To do:
Could you output exactly the lines from the one containing "Collapse the Build Specifications node" through the end of the records below, and nothing more?

Study material:
- - -

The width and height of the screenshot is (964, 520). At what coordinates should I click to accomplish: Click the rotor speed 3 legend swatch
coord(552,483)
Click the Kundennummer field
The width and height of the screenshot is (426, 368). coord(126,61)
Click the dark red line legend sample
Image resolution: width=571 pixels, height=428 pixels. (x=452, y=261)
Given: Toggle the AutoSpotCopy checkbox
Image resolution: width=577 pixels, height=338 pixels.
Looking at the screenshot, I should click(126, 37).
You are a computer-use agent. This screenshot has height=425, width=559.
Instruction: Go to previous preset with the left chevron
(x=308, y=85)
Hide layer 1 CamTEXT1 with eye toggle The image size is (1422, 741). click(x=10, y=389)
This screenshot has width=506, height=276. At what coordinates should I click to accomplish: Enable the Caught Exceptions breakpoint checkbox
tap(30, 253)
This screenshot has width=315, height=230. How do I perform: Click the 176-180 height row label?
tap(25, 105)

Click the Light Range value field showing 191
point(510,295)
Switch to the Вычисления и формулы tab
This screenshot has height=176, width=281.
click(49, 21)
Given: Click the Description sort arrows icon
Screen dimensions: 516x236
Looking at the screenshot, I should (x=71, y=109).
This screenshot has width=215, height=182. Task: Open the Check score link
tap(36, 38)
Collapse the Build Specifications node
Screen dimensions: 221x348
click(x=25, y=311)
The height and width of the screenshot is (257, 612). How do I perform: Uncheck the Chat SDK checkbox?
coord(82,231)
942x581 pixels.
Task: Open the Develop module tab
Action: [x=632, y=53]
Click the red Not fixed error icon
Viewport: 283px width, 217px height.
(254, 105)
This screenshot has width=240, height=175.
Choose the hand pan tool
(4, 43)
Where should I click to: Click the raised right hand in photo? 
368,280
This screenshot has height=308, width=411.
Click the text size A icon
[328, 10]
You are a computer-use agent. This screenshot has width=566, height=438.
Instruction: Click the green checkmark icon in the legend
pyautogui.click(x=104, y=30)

- - -

Task output:
Collapse the Build Specifications node
Screen dimensions: 221x348
click(x=25, y=311)
The height and width of the screenshot is (257, 612). How do I perform: Uncheck the Chat SDK checkbox?
coord(82,231)
942x581 pixels.
Task: Open the Develop module tab
Action: [x=632, y=53]
Click the red Not fixed error icon
Viewport: 283px width, 217px height.
(254, 105)
This screenshot has width=240, height=175.
Choose the hand pan tool
(4, 43)
Where should I click to: Click the raised right hand in photo? 
368,280
This screenshot has height=308, width=411.
Click the text size A icon
[328, 10]
You are a computer-use agent. This screenshot has width=566, height=438.
Instruction: Click the green checkmark icon in the legend
pyautogui.click(x=104, y=30)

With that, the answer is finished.